My answer: Life has been an incredible experience, and I have loved my life. I would rather just be grateful for having had 72 years of intelligent, expressive consciousness to experience life on our cosmic rock. To ask for more seems an inexcusable ingratitude.

Thank you, Ronni, for your honesty and insights that always help to reflect on the inevitable. Permit me to share a parable that I have never forgotten on this subject:

An unborn set of twins are having a conversation in their mother’s womb.

“Tell me, do you believe in life after birth?” asks one of the twins.

“Yes, definitely! In here we are growing and gaining strength for what will face us on the outside,” answers the other.

“That is utter nonsense!” says the first one. “There cannot be life after birth; how is that supposed to look, may I ask?”

“I don’t exactly know myself, but it will certainly be much lighter out there than in here.
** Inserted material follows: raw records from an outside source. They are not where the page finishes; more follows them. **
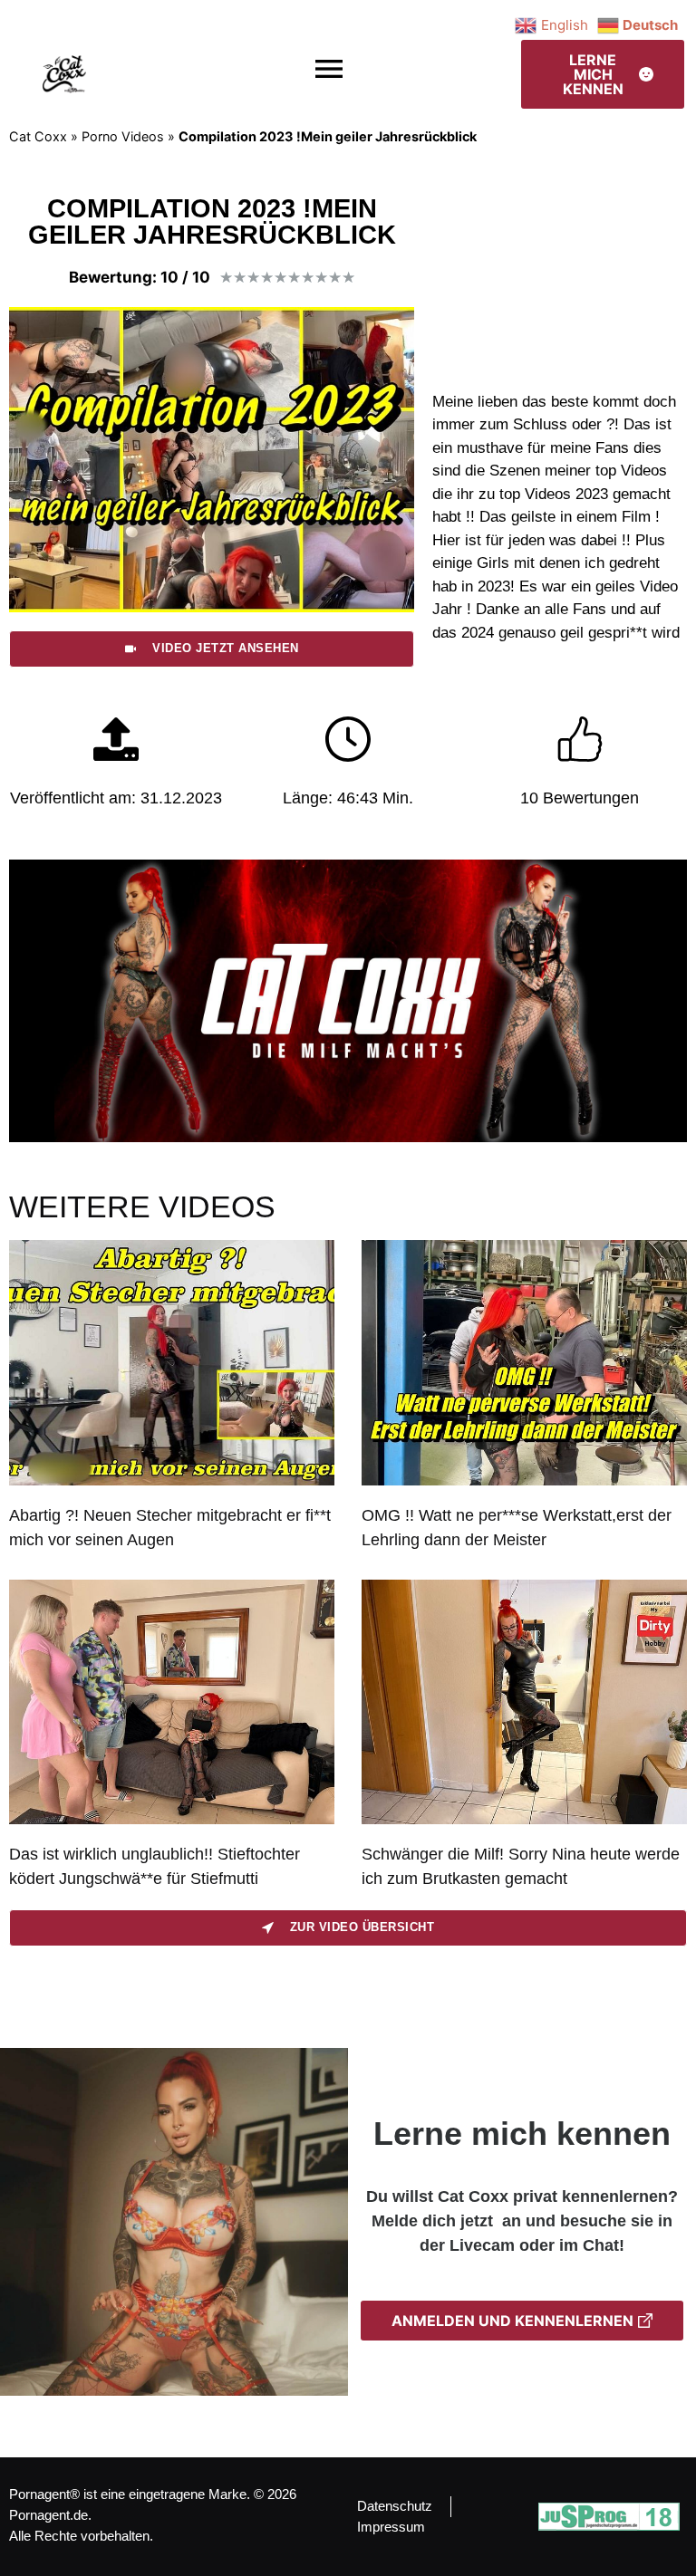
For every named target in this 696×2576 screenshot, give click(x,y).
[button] (329, 69)
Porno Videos (123, 136)
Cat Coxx (38, 136)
And perhaps we will actually be running around on our legs and eating with our mouths.”

“I have never heard such nonsense! Eating with your mouth, what a crazy idea! That’s what we have umbilical cords for, to feed us. And you want to run around? It would never work; the umbilical cord is much too short!”

“It will work for sure. It will all be a little different.”

“You are crazy! Nobody has ever come back from after birth! Life ends with our birth and that’s it! Period.”

“I must admit that nobody knows what life will look like after our birth. But I know that we will get to see our mother and that she will take care of us.”

“Mother? You are trying to tell me that you believe in a mother? Well, where then is our mother?”

“Well, here! All around us. We are alive in her and through her. Without her we could not exist!”

“Rubbish! I have never noticed anything of a mother. Therefore, a mother cannot exist.”

“It’s true! Sometimes when you are really quiet, you can hear her sing or you can feel when she lovingly caresses our world!”

I'm in denial that at some point I won't get these marvelous writings.

After turning 90 I no longer have an interest in some things that I used to be passionate about. It waxes and wanes depending on my physical state. When I am going through a period of not feeling well I lose all interest in what's going on in the world 0f politics. Those who know me well would label me a political animal during normal times. When ill I simply don't have the energy to deal with the crazy world we now live in.

However, once I am feeling better I am interested again. If my interests fade when I am sick but returns when I feel better that's my explanation for no longer giving a hoot about much of anything.

You may be on to something Ronni about retreating from things that used to be meaningful as a forerunner of dying. Or perhaps it's just lack of enough stamina to give thought to the outside world.

It's hard for me to grasp the concept that there is nothing after our lives are over. The one thing I fear is eternal boredom. I hope they at least have cable.

And WiFi and good restaurants

And cats. I'm not going if there's no cats.

((xx))

Ronni, what a gift you are. I knew you many years ago here in Houston. I wish I'd known then what I know now about you. I would have never let you move away! Your words light my path, my energy, my tasks on this earth. Without a doubt, I will see you again.
Much love to you, ol' friend.
Rob Landes

Agree with Katie--there MUST be cats!

As a chaplain who learned much about death and dying, grief and loss during the early days of the AIDS epidemic... It is my experience and awareness that death is both natural and mysterious. People seem to die better and more peaceful deaths when they know it is coming and can talk about it. (before there is a health crisis) And their survivors do better also when they know how their loved one felt about death.
Therefore I trust that it will go well for you and yours, Ronni. And for many others whom you have given permission to speak openly about their own ending. You are a gift to many. I hope I can do as well with my own work.